Por Geisa Agricio do NE10 em 20/01/2012
Foto: Carlos Albuquerque
"Não apenas aquela geração que acompanhou o lançamento de Chico Buarque & Maria Bethânia ao Vivo (1975) é capaz de vislumbrar que dessa parceria surgiu um dos mais fortes e benfazejos encontros da música popular brasileiro.
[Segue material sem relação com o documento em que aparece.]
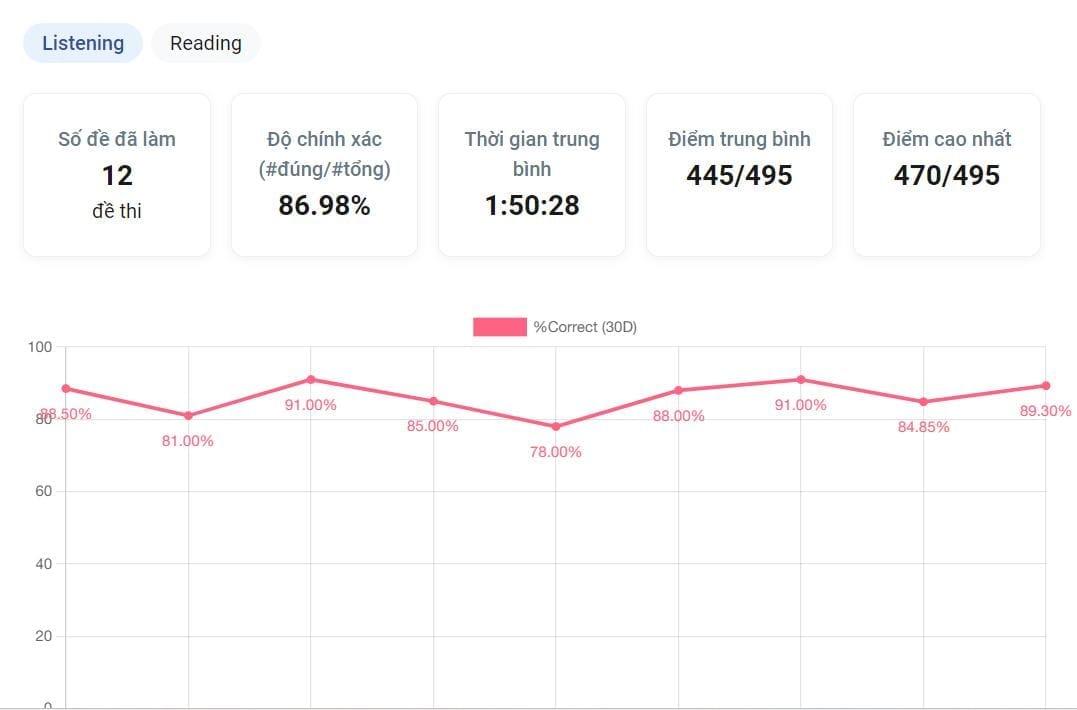Toggle the %Correct (30D) legend color box
This screenshot has width=1077, height=710.
[x=499, y=327]
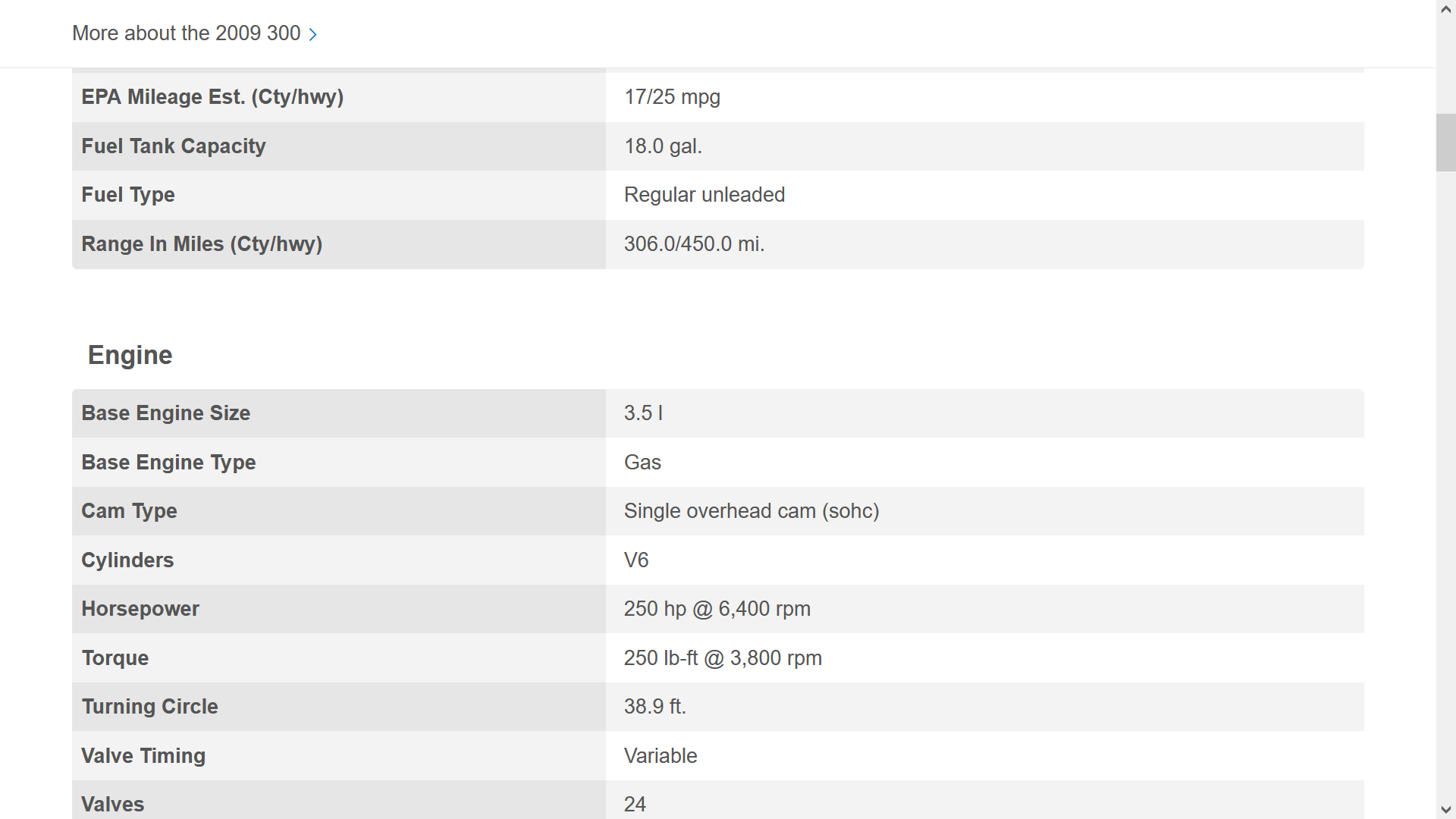Click the Single overhead cam (sohc) value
O público que conseguiu garantir o disputado ingresso para o espetáculo do Circuito Banco do Brasil, na noite da última quinta-feira (19), no Teatro Guararapes pode não só devanear no clichê que se tornou regra irrevogável mas constatar com os próprios olhos e ouvidos – e, por que não, coração? – que Bethânia é a na atualidade a personificação da intérprete perfeita da obra de Chico Buarque em sua vasta complexidade.
Superados os comparativos capciosos com as saudosas Elis Regina e Nara Leão, divas incontestes das composições de Chico, Bethânia é, em vida, a voz da poesia de Chico Buarque em seu tom mais bruto, puro e imo. A noite, ainda mais mítica, pela curiosidade de ser a data em que coincidiu o aniversário de 30 anos de morte de Elis Regina e os 70 anos de nascimento de Nara Leão, era na poderosa voz de Maria Bethânia uma confluência das “mulheres de chico”, não apenas suas cantoras, mas todas elas, Rita, Terezinha, e toda alma feminina comum escancarada nas crônicas cotidianas de Chico.
Bethânia sem dúvida fez jus a todas elas, entoando com aquele sotaque em tempo certo de carga dramática assertiva (nem mais nem menos) clássicos como Cala a Boca Bárbara, Tira as Mãos de Mim, Gota d'Água, Terezinha, Sem Açúcar, Olhos nos Olhos e Tatuagem, que hipnotizavam a plateia emocionada entre gritos e silêncios embargados com lágrimas.
Mas também estavam lá todos os Chicos, o político de Apesar de Você e Cálice, o romântico de Valsinha e Todo Sentimento, o sambista de Rita, o malandro de Quem te viu, quem te vê, o carnavalesco de A Noite dos Mascarados e Não Existe Pecado ao Sul do Equador. Sua presença é tão forte que o momento simbólico em que aparece no telão na gravação do dueto histórico de Sem Fantasia, é como se estivesse mesmo ali, olhando para Bethânia.
E tal janela do tempo serve também para a metáfora da própria mudança, da transformação, do caminhar natural. Bethânia está mais velha, mais segura, mais comedida, talvez. Os arranjos são rebuscados e harmônicos, a cenografia refinada, a produção executiva (bem no termo). Mas no corpo, na voz, na palavra, ela transpõe o tempo que passou e põe pra fora a eterna menina de Chico."